Louisiana Power of Attorney for a Child
This Power of Attorney for a Child document is specifically designed to comply with the laws of the State of Louisiana, allowing a parent or guardian to grant certain powers regarding the care and decisions for their child to another trusted individual. Please ensure all blanks are filled in with the correct information.
NOTICE: The powers granted by this document include the ability to make decisions about the child's education, health care, and other aspects of welfare. This document does not grant custody.
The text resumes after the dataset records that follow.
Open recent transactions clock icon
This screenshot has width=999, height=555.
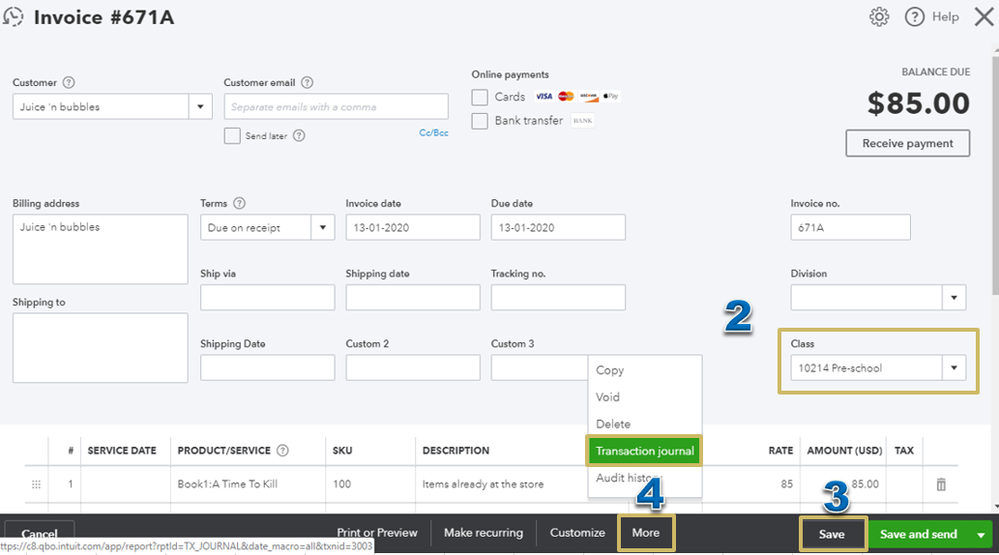click(13, 17)
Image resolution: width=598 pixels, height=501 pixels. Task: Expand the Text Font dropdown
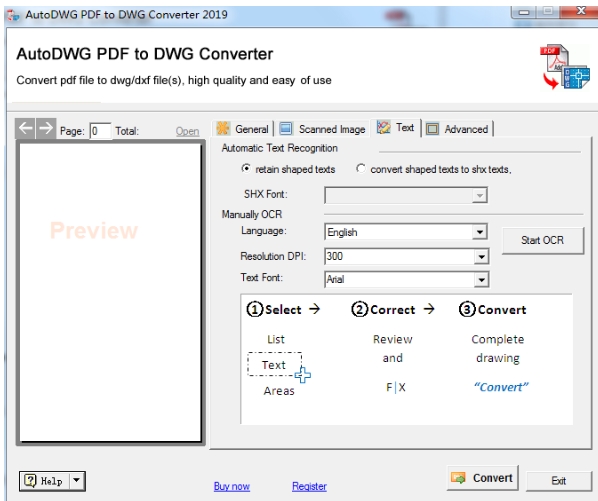pyautogui.click(x=481, y=279)
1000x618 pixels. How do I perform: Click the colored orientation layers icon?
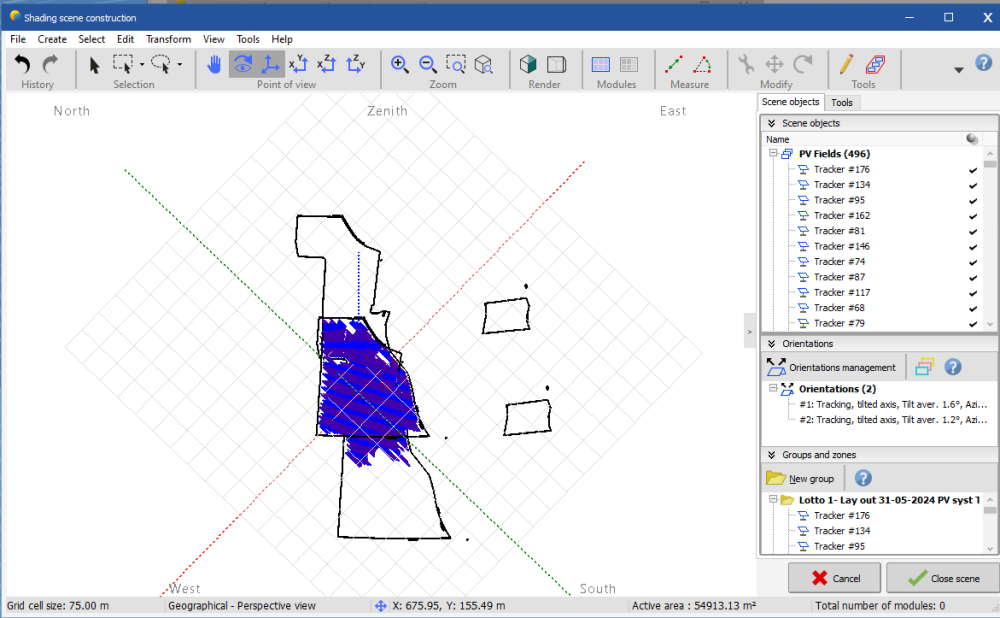(x=924, y=367)
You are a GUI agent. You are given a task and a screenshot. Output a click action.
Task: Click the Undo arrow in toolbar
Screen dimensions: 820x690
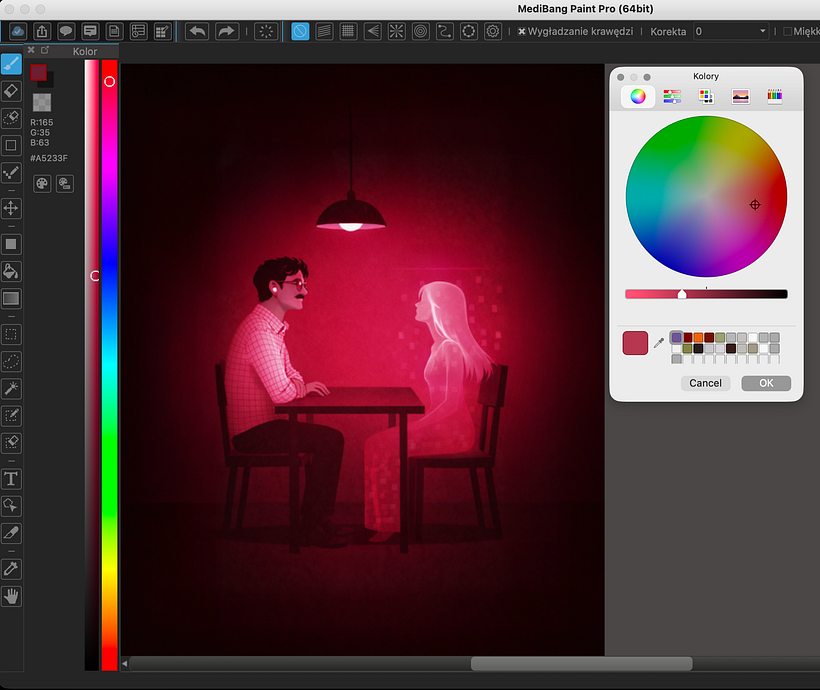point(197,31)
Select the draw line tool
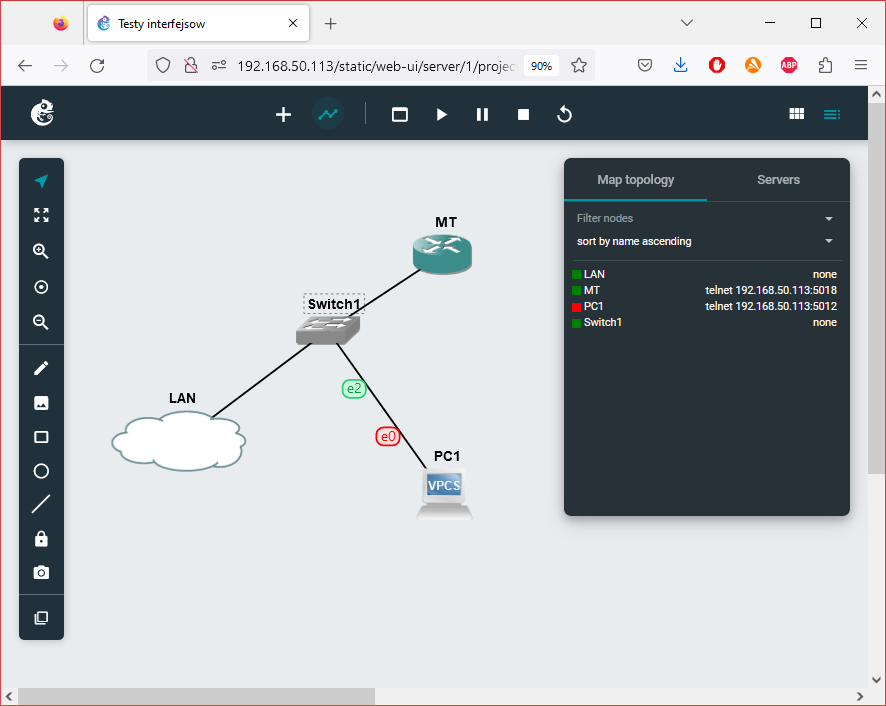Screen dimensions: 886x706 (x=41, y=504)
The authority granted through this document is temporary and should not be used as a substitute for legal custody processes outlined by Louisiana state laws.
State of Louisiana
Parish of _______________
1. Child's Information:
- Full Name of Child: ______________________________
- Date of Birth: ______________________________
- Child's Address: ______________________________
2. Parent/Guardian Information:
- Full Name of Parent/Guardian: ______________________________
- Address: ______________________________
- Primary Phone: ______________________________
- Alternate Phone: ______________________________
3. Attorney-in-Fact Information:
- Full Name of Attorney-in-Fact: ______________________________
- Address: ______________________________
- Relation to Child: ______________________________
- Primary Phone: ______________________________
- Alternate Phone: ______________________________
4. Powers Granted:
This Power of Attorney grants the Attorney-in-Fact the following specific powers and duties in relation to the child:
- To make decisions regarding the child's education, including but not limited to enrollment in schools, participation in extracurricular activities, and access to school records.
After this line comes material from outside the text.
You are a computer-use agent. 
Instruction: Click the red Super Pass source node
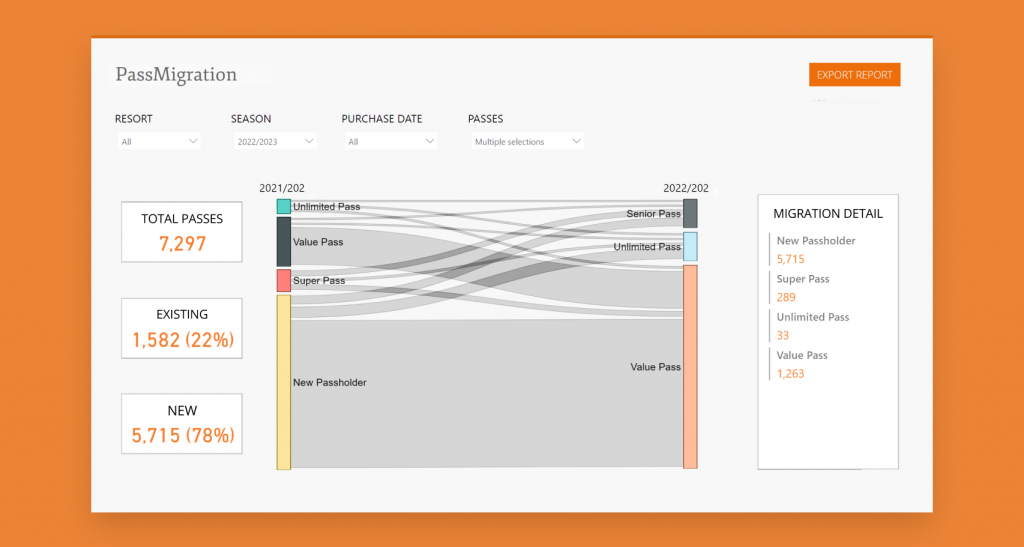(284, 280)
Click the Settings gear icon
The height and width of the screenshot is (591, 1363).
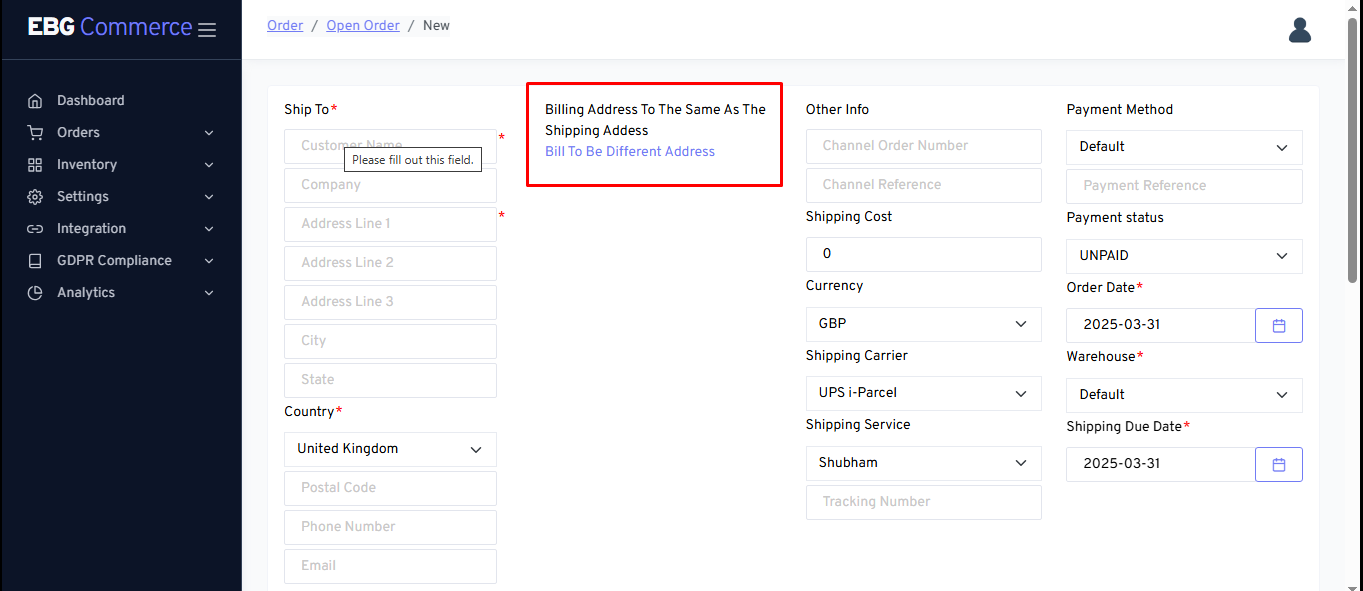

- To make health care decisions, including but not limited to the authority to consent to medical, dental, and mental health treatment.
- To make decisions regarding the child's participation in religious activities.
- To make decisions regarding the child's travel arrangements and logistics.
5. Term:
The effective date of this Power of Attorney is _______________, and it shall remain in effect until _______________, unless it is revoked sooner by the undersigned parent or guardian.
6. Signatures:
The Parent/Guardian and the Attorney-in-Fact must sign and date this document in the presence of a notary public.
Parent/Guardian Signature: _______________________________ Date: _______________
Attorney-in-Fact Signature: _______________________________ Date: _______________
Notarization
This document was notarized on _______________ in the Parish of _______________.